# Dropout bei Gabel



## hardyfreak (13. September 2010)

es geht um die überschrift. War ist das/ was hats für ne bedeutung?                                                            Danke!


----------



## DJ_BMX (13. September 2010)

Eine Überschrift sagt aus worum es geht. 

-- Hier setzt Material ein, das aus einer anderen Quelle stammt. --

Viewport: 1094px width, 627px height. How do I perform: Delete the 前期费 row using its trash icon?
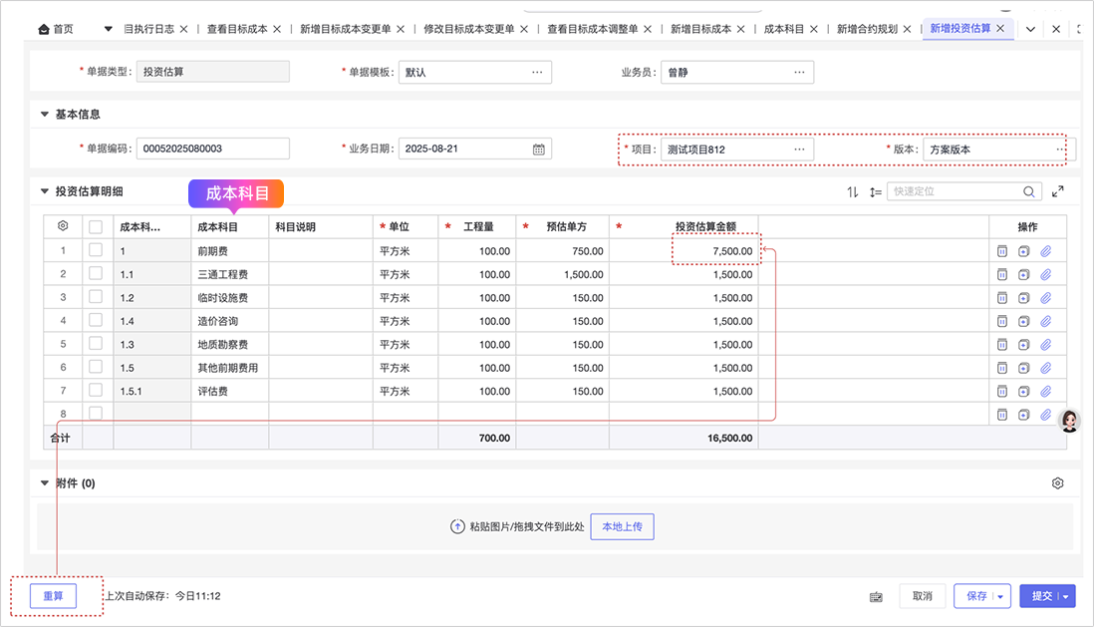click(1002, 251)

Also Dropouts sind die Ausfallenden also da wo das Vorderrad genauer gesagt die Achse rein kommt und fest gezogen wird.


----------



## MTB-News.de




----------



## RISE (13. September 2010)

Das hier:


----------



## hardyfreak (13. September 2010)

ah danke, wenn jetzt eine millimeterzahl angegeben ist, bezieht die sich dann auf die länge? Weil bei der Helium von wtp sind 25 und 32 angegeben? was ist da der unterschied?


----------



## RISE (13. September 2010)

Erstmal gibt es meistens eine Zahl für die Achsgröße, das sind entweder 10 oder 14mm. Die 25, bzw. 32mm bezeichnen den Vorlauf der Gabel und beeinflussen damit den Radstand und die Wendigkeit. Der klassische Vorlauf ist ca. bei 35mm, alles kürzere soll dafür sorgen, dass Tricks auf dem Vorderrad, z.B. ein Nosemanual einfacher sind. Generell sind die Räder dann halt weniger, aber auch kippeliger. Ob man den Unterschied von den 7mm nun aber spürbar wahrnimmt, ist von Person zu Person unterschiedlich.


----------